Your assignment:
Write out the line that has "Click the 'Summary" in it, along with each line that comes after it until the listing ends, and add nothing.

Records for this task:
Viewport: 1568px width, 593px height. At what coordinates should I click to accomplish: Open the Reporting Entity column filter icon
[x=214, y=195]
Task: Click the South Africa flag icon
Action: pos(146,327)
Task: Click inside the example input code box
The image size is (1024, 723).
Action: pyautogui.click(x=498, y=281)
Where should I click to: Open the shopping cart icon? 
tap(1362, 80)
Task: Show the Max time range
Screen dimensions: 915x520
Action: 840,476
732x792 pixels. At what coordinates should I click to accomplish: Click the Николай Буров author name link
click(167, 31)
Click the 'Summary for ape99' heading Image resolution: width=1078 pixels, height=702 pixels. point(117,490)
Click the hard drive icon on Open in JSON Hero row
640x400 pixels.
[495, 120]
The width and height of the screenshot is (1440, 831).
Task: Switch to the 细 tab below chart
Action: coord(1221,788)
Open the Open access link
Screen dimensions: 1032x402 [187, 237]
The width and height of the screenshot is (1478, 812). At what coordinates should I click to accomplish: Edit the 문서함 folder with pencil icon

Output of the exercise:
Click the 'Summary for ape99' heading Image resolution: width=1078 pixels, height=702 pixels. point(117,490)
Click the hard drive icon on Open in JSON Hero row
640x400 pixels.
[495, 120]
The width and height of the screenshot is (1440, 831).
Task: Switch to the 细 tab below chart
Action: coord(1221,788)
Open the Open access link
Screen dimensions: 1032x402 [187, 237]
The width and height of the screenshot is (1478, 812). At what coordinates should I click to accomplish: Edit the 문서함 folder with pencil icon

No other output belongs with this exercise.